Their plan is to lock us all in a cycle of nonsense and backwardness that makes us look ridiculous – with the inevitable consequence that we fracture and fight among ourselves. The key place Wild Justice work is not in court or the press, but in the minds of the shooting community.
There are five things we need to do to defeat their plan; be calm, stick together, develop our own activists, move with the times and behave ourselves.
Calmness is essential. When their next thing comes along, look at the detail of the challenge, not the grandstanding headlines. Both of their challenges have been far more limited than they appeared and far easier to deal with. The first was seen off with a paperwork exercise by DEFRA, the second will probably go the same way. Undoubtedly annoying and disruptive, but hardly a cause for panic.
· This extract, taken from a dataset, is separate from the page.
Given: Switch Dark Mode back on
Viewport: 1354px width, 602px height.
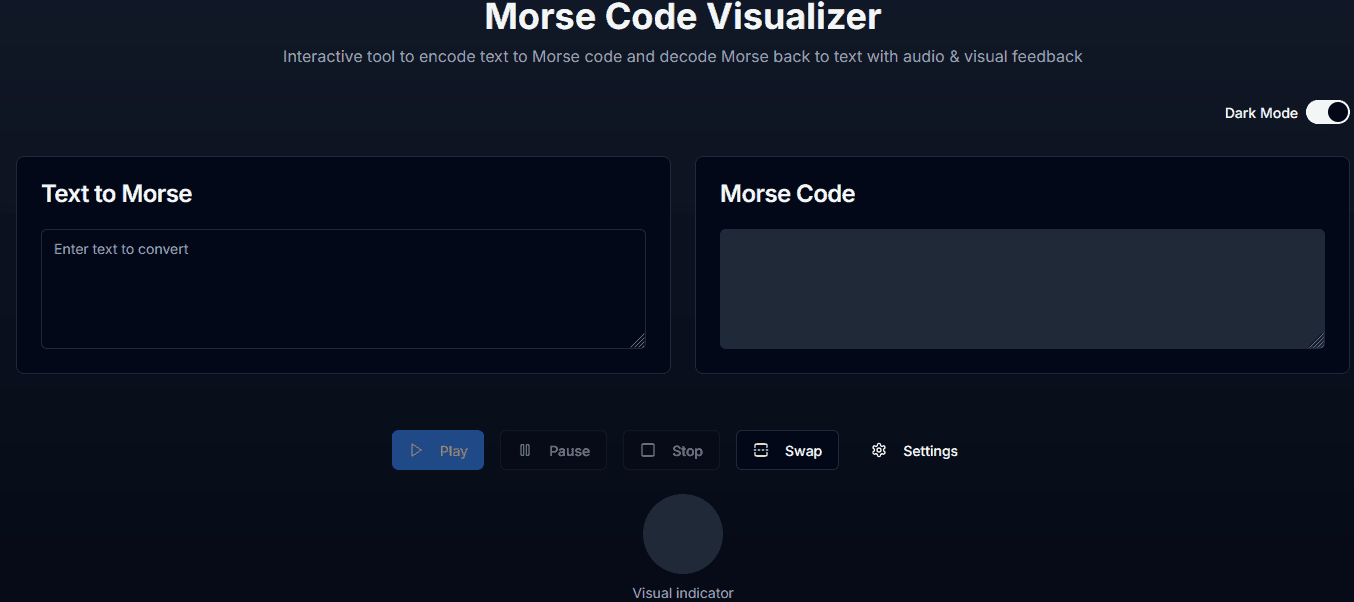Looking at the screenshot, I should tap(1327, 112).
Shooting has powerful, well-organised lobby groups. The organisations are essential. Small groups can make large organisations look foolish and slow to react, that comes from the way different sizes of organisations work. But they are powerful groups with serious resources. Should any of these challenges ever come to court, those resources will tell. I have no doubt that a significant part of the Wild Justice plan is to sheer off chunks of the membership of those organisations in order to reduce their resources and political clout.
It is like a speedboat and a frigate. The speedboat can dart in and cause chaos, before the frigate is even heading in the right direction. But when it comes to the crunch the frigate will win. Unless half her crew has jumped overboard in terror convinced that their captain is useless and that their ship will be sunk.
Alongside those organisations, we need our own activists. People who can move as fast in their decision making as Wild Justice and who can take the risks that big organisations cannot. Not placard wavers; instead, smart people who understand social media and know how to use the law. I would also love to see pro-shooting activists challenging wildlife criminals in the way anti-shooting activists have, while being clear they are doing it to protect shooting.
It is essential that shooting does not get locked into a mindset of opposing everything Wild Justice says – just because they say it. We must tackle our own problems and continue to change as society changes. The last of the wildlife crimes associated with shooting must be eradicated. We must ‘own’ that problem, deal with it and take it away from our critics. Denying it, trying to hide from it or flat lying about it has got us into a shocking mess.
But this is not just about crime. When our actions harm the environment, we must change. When the environmental effect is unknown, we must study it and act based on the science. If we don’t, we will hand Wild Justice another set of sticks with which to beat us.
It is important to preserve shooting as an opportunity for human fulfilment and environmental benefit, not to pickle it exactly as it is now.
Finally, please behave. When Wild Justice brought their general licence challenge, we had them. In the media they were the people who let crows kill lambs and pigeons decimate crops. Given a few more days of it, I doubt they would have survived as an organisation. Then, somebody decided to hang a couple of Jackdaws on Chris Packham’s gate.
That gave him all the space he needed to switch the narrative; it stopped being a discussion about the harm he had done, instead it became one on primetime national TV about how he was being bullied by the ‘lawless shooting community’. It was a pointless own goal.